建築物に用いられる断熱材の熱伝導率は、国立研究開発法人建築技術研究所 外皮の熱損失の計算方法の表A.3.1に、また、密閉空気層の熱抵抗は表A.3.3に、それぞれ定められています。

【試算条件】
  • 「屋根への省エネ対策はどんなものがありますか?また、その効果量算定方法は?<建築物省エネその1:高反射塗料施工>」の屋根の外側に25mmのロックウール断熱材を敷きその上に新たな屋根を施工(二重屋根化:下図はその施工例)
  • 冷暖房期の日射時の平均屋根表面温度:41、20℃
  • 冷暖房期の空調後の室内温度:26、22℃
  • 日射時の年間冷暖房時間:
    • 冷房時間:100日/年(6~9月)×8h/日(日射時間)=800h/年
    • 暖房時間:100日/年(12~3月)×8h/日(日射時間)=800h/年
  • 電動空調機(EHP)のCOP:2.7
二重屋根化の施工例 二重屋根化の施工例
【試算と結果】
  • 現状の室内側には断熱材が未施工で、トタン等金属材料の熱抵抗は非常に小さいので断熱材による熱伝達抵抗R1は0.0と見做せます。したがって、室内側表面熱伝達抵抗Riは0.09m2(平方メートル)・K/Wですから、断熱材等による熱伝達抵抗(R1+Ri)は0.0+0.09=0.09m2(平方メートル)・K/Wと求められます。
  • ロックウール断熱材の熱伝導率は、国立研究開発法人建築技術研究所 外皮の熱損失の計算方法の表A.3.1から0.038W/m/Kで、密閉空気層は無いので、断熱材の熱伝達抵抗R2は、(25/1000)÷0.038+0=0.66m2(平方メートル)・K/Wと求められ、断熱材等による熱伝達抵抗(R2+Ri)は0.66+0.09=0.75m2(平方メートル)・K/Wと求められます。
  • また、室内側流入熱量差△qは、
    △q={(ts-ti)÷(R1+Ri)}-{(ts-ti)÷(R2+Ri)}
    =(ts-ti)×{1/(R1+Ri)-1/(R2+Ri)}
    で表されます。
  • 以上から、断熱強化前後の室内側流入熱量差△qは、
    • 冷房期間:(41-26)×(1/0.09-1/0.75)÷1000=0.147kW/m2(平方メートル)
    • 暖房期間:(22-20)×(1/0.09-1/0.75)÷1000=0.020kW/m2(平方メートル)

と求められ、年間の空調機の削減電力量は、
(0.147+0.020)×100×800÷2.7=4,948kWh/年と求められます。

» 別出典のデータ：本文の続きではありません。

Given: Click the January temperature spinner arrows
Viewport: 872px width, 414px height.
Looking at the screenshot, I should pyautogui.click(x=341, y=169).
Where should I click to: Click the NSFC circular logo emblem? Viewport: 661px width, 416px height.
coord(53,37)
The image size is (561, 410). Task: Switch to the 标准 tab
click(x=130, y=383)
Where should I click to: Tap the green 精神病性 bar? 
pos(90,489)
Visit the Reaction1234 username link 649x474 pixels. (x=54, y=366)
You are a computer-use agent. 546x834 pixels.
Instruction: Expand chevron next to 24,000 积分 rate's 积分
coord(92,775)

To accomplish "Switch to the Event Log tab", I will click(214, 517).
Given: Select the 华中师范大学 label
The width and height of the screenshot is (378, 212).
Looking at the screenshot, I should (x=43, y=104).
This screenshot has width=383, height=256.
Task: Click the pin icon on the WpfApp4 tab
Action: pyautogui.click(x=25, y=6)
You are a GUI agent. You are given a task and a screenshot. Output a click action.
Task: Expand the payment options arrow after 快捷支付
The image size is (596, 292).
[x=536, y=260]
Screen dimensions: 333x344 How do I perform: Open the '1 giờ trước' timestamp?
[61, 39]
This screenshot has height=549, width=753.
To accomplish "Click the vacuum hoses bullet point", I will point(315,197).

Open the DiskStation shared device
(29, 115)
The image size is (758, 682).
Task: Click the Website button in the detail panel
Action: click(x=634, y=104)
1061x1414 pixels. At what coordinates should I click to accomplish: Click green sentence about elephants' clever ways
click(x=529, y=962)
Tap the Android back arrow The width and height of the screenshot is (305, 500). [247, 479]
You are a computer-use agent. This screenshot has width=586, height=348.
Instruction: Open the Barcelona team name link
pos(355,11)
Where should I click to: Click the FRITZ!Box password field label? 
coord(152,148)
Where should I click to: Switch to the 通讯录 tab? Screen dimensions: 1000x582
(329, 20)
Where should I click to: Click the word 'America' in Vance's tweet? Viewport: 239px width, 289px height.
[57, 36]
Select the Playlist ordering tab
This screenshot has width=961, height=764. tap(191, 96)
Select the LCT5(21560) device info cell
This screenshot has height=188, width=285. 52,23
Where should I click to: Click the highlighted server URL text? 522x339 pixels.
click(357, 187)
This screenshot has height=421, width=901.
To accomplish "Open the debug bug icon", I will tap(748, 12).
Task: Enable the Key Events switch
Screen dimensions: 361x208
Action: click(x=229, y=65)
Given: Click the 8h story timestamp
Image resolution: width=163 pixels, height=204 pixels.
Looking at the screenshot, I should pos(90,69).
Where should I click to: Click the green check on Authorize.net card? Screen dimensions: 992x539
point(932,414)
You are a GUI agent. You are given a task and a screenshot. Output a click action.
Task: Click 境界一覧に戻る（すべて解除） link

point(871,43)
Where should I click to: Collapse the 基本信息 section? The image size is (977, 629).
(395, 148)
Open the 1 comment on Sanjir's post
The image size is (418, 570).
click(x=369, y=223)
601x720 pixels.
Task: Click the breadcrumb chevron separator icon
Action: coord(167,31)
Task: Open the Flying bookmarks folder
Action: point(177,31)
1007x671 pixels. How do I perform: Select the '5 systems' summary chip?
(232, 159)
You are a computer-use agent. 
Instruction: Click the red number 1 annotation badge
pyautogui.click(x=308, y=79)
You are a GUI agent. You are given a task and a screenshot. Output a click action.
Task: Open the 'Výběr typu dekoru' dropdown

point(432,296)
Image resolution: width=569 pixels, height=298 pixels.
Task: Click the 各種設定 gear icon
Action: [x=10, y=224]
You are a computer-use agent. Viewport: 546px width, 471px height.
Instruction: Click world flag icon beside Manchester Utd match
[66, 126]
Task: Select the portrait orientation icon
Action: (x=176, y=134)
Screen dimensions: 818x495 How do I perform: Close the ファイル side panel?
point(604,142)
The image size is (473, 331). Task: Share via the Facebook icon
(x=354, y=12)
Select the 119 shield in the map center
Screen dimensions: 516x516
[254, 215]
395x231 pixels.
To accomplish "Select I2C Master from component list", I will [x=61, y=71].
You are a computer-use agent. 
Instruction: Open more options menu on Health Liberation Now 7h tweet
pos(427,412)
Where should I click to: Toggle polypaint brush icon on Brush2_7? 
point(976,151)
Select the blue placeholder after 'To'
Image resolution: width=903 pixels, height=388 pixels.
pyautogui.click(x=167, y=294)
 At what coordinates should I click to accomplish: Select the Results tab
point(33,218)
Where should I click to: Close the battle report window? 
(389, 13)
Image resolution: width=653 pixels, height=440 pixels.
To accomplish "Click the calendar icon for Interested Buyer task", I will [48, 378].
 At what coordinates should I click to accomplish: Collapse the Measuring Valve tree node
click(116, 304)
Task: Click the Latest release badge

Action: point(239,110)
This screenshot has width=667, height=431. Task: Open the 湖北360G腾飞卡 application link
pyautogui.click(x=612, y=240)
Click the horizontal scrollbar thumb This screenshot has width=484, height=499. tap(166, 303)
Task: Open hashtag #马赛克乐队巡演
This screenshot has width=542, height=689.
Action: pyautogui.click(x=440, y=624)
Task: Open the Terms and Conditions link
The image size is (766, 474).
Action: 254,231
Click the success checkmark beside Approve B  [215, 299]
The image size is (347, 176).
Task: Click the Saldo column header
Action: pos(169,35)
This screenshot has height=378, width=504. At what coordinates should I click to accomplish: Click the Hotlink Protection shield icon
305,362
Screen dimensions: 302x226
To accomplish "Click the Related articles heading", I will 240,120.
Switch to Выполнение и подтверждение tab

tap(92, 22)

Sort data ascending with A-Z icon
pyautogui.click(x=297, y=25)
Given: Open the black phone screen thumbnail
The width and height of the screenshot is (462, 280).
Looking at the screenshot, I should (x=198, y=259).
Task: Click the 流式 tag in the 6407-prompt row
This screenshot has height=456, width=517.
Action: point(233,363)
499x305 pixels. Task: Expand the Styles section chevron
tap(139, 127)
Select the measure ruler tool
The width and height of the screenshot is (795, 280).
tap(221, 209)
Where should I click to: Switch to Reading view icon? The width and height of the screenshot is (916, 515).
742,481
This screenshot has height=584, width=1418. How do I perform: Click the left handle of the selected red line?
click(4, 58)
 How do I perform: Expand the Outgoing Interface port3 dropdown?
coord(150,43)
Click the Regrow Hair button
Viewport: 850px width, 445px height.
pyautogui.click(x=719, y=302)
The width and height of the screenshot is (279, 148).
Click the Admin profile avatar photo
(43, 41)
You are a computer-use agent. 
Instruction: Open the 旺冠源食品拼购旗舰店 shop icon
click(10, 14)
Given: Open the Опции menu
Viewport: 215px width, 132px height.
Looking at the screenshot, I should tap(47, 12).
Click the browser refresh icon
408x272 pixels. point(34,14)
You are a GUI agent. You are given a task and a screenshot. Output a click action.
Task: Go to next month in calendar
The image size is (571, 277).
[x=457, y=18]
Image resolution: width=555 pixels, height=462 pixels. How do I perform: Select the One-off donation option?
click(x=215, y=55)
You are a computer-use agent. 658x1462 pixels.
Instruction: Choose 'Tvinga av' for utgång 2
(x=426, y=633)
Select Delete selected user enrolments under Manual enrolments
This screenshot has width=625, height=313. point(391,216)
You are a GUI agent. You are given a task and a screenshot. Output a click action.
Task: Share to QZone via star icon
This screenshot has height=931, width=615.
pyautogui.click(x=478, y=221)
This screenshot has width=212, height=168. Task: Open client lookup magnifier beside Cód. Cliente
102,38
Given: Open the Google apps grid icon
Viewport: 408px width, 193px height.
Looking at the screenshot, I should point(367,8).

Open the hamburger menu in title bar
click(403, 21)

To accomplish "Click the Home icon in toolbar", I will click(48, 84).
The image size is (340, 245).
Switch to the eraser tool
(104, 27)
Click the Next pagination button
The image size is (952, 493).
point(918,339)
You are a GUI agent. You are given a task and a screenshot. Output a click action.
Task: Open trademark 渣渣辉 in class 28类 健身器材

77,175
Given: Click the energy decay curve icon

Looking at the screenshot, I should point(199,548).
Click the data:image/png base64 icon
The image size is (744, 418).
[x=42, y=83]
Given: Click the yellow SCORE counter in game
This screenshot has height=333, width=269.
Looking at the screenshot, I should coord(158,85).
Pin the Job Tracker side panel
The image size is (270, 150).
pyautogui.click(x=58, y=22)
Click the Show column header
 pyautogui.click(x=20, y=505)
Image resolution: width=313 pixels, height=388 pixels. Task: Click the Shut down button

本試算は、外気温より室外側表面温度が高くなる日射時を対象としています。一方、暖房が必要なのは日射の無い夜間や朝方であり、この非日射時間帯の省エネ効果は「屋根への省エネ対策はどんなものがありますか?また、その効果量算定方法は?<建築物省エネその1:高反射塗料施工>」の(2)式を修正した下式で求められます。

△Q2=(ti-to)÷{1/(Ro+R1+Ri)-1/(Ro+R2+Ri)}×S×T…(4)

△Q2:非日射時間帯での削減効果量[kWh/年]

ti:室内温度[℃]

to:外気温度[℃]

Ro:外気側表面熱伝達抵抗[m2(平方メートル)・K/W]

R1:現状の断熱材等による熱伝達抵抗[m2(平方メートル)・K/W]

R2:断熱強化後の断熱材等による熱伝達抵抗[m2(平方メートル)・K/W]

Ri:室内側表面熱伝達抵抗[m2(平方メートル)・K/W]

S:表面積[m2(平方メートル)]

T:非日射時間帯の年間合計暖房時間[h/年]

冷房期間についても同様ですが、外気温度toの方が室内温度tiより高いため、(ti-to)の項は(to-ti)となります。